Clinical and radiographic findings of the patient at the initial visit. Intraoral photograph (A and B) and panoramic radiograph (C). Yellow arrows indicate apical periodontitis

Fig. 4
figure 4

MRI obtained on November 11, 2020. T2-weighted image (A, B, and C), diffusion-weighted image (D, E, and F), ADC map (G, H, and I). Yellow arrows indicate brain abscesses

Discussion and conclusion

Studies have shown that in cyanotic congenital heart diseases with right to left shunt, such as tetralogy of Fallot or functional single ventricle, venous blood may enter directly into the systemic circulation, thereby increasing the risk for developing brain abscesses [6, 7]. Given that the patient had a cyanotic congenital heart disease with right to left shunt, we speculated that the patient developed multiple brain abscesses caused by apical periodontitis of deciduous teeth. Clinical manifestations of brain abscesses include intracranial hypertensive symptoms, such as headache, vomiting, and disturbed consciousness, as well as neurologic symptoms such as focal seizures, motor paralysis, sensory paralysis, aphasia, and cerebellar ataxia, depending on the location of the abscess [8]. The cornerstones of brain abscess treatment include antimicrobial administration, neurosurgical drainage, and treatment of the infected primary lesion. The treatment of the infected primary lesion is particularly important. Moreover, it is necessary to suspect persistent bacterial infection from the infected primary lesion when neurological symptoms, such as severe headache and nausea, persist despite having administered antimicrobial agents [9, 10].

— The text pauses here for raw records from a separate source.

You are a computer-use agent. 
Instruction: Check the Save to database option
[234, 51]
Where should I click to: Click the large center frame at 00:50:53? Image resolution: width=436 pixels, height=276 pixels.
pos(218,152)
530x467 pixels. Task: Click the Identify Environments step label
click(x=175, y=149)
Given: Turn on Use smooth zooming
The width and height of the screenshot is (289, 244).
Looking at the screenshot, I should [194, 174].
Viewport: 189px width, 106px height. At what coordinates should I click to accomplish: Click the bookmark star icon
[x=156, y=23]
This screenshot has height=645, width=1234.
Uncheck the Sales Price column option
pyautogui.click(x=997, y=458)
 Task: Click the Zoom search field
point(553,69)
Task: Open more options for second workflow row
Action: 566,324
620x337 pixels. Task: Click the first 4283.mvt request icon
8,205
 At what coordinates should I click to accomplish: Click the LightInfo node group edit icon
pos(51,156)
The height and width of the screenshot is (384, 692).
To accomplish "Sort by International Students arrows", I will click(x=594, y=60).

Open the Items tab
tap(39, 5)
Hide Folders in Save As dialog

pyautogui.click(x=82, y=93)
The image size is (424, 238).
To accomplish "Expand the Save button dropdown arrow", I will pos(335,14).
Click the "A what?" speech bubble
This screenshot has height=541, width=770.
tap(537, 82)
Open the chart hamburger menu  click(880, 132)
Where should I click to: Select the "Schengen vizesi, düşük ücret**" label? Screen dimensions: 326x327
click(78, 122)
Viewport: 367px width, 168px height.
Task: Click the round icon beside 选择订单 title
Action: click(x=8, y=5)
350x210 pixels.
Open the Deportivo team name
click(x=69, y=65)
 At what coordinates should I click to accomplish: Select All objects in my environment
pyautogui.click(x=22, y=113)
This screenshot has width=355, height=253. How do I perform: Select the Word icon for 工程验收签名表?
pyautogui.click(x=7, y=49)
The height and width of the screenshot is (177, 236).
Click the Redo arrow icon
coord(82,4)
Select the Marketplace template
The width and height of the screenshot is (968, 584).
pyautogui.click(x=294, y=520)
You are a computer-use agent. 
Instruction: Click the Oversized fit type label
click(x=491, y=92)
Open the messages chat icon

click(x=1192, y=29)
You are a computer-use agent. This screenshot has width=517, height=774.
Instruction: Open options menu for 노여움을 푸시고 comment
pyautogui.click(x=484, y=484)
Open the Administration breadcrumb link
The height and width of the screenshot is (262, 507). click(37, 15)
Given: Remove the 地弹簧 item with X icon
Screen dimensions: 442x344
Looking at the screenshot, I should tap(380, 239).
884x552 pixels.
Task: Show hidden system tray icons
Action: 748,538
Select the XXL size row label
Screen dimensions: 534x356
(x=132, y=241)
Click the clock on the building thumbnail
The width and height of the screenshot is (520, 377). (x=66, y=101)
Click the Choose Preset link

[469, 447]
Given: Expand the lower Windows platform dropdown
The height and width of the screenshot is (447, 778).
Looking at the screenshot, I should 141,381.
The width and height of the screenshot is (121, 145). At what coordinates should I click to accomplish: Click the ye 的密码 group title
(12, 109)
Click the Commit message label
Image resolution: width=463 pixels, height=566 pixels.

Approximately 50–80% of cerebral abscesses are reported to be caused by Streptococcus intermedius, a gram-positive Streptococcus species that reside in the oral cavity [11]. In our patient, Streptococcus intermedius was indeed detected in the first blood culture performed immediately after admission. On the other hand, examination by the previous dentist initially determined that there was no need for dental treatment, which prompted continuation of long-term antibacterial agent administration while searching for other causes. In the blood culture obtained 3 weeks after the immediate administration of antimicrobials, Streptococcus intermedius was not detected. The reason might be that the antimicrobial therapy was effective. However, the patient’s headache aggravated, his brain abscess increased, and his circumferential edema recurred. Many diseases originating from dental infections can be treated with appropriate treatment. In the current case, removal of the deciduous teeth, which were suspected to have been the source of the infection, seemed to be effective even with serious brain abscess considering that the patient’s symptoms improved after the extraction.

We herein detail our experience with a patient who presented with multiple brain abscesses with primary infection of the apical periodontitis of deciduous teeth. The lack of early causative factor elimination seemed to have aggravated the patient’s brain abscess over a long period. In particular, patients with severe cyanotic congenital heart disease may develop serious brain abscesses, indicating the importance of continued administration of antibiotics during dental treatment, appropriate follow-up after dental treatment, and employment of proper measures when signs of foci formation are observed.